The effect, then as now? Both fresh and timeless, both cool and comfortable. Or, if you’d prefer some more modern reference points: think Archer on the FX network, Only Murders in the Building on Hulu, or Chevy Chase’s Fletch—this last not particularly here-and-now, true, but a remake starring Jon Hamm is underway.
All television programs! (Hamm, by the way, would make an excellent Hoagy.) David Handler was writing material this frisky—yet sophisticated—decades ago. Isn’t anyone carrying the torch? Have we surrendered crisp, classy mystery storytelling to the screen? Who will save us?
Why, Stewart Hoag, of course. With an assist from David Handler.
You see, Handler retired Hoagy before the new millennium, then launched a series starring the winning duo of film critic Mitch Berger and Desiree Mitry. Those books are raspberry-tart delights, both sweet and tangy, and I also recommend the Benji Golden duology, in which a diminutive private eye lands himself in outsize trouble. But Hoagy is special to me—so special, indeed, that in 2015, during a lunch with Handler’s gentlemanly, whip-smart literary agent, I dared suggest a Stewart Hoag revival. To my eventual astonishment, and to readers’ eventual pleasure, both author and agent agreed. The Girl with Kaleidoscope Eyes reintroduced Hoagy in a mystery as nimble and wicked as any of his previous adventures, while fixing the action in the 1990s, a decade for which many of us these days feel downright nostalgic.
Four more books have only strengthened the series. And now, The Lady in the Silver Cloud marks the thirteenth outing for Lulu and her master. That number might be unlucky for some, sure—but not for David Handler, who here has delivered the very best novel of his decorated career: a novel so much fun I practically hugged myself as I read it.

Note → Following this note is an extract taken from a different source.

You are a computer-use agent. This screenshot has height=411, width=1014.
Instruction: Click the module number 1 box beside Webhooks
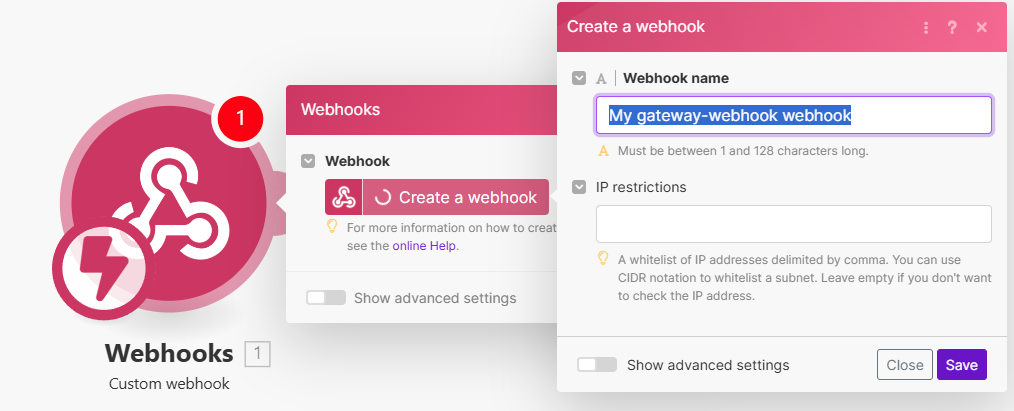point(257,354)
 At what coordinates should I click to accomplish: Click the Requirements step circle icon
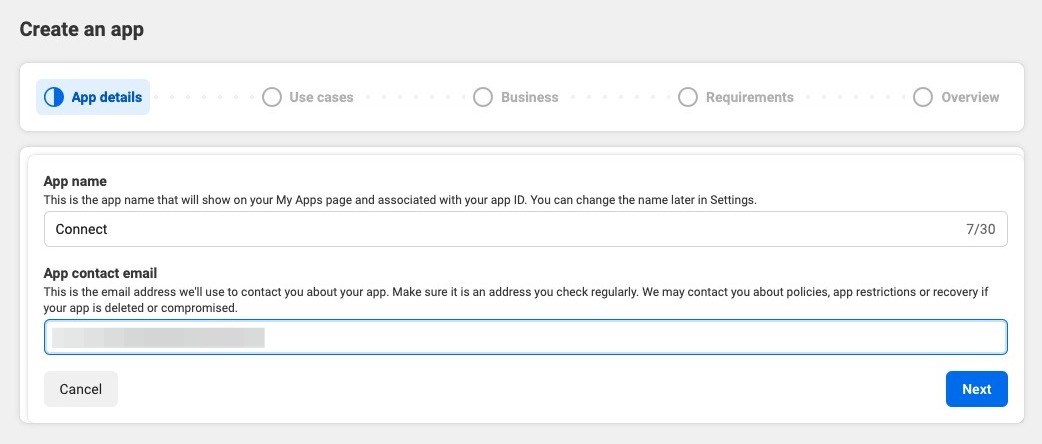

Nearly thirty years after Stewart Hoag visited that film set and met a director whose earlier film Yeti 2 had starred, as the title monster’s mate, “a surprisingly scary Glenn Close”—nearly thirty years after I found a friend who dressed and spoke as I wanted to dress and speak, whose laconic cool couldn’t quite frost over his gallantry—I’m a writer myself. My books are dark psychological thrillers, so perhaps not obviously indebted to David Handler’s books… but they are, I tell you. Thanks to him and Hoagy, I’ve tried to spring-load my fiction with fair-play whodunit climaxes; I’ve hotwired some of my dialogue with humor (albeit not as liberally or expertly as Handler himself); and I appreciate how a story, whether it’s set today or thirty years ago, can still feel timeless, ageless, classic.
Whose lapels must I seize—whose shoulders must I shake—upside whose head must I smack — to make this man a bestseller? Why are viewers not storming their living rooms this very minute to catch Stewart Hoag in action on Netflix or Amazon Prime or wherever? And how are you still reading these words? Go! Begone! Buy this book (or, if you’ve shoplifted it, return it immediately, then buy it) and get ready to hug yourself.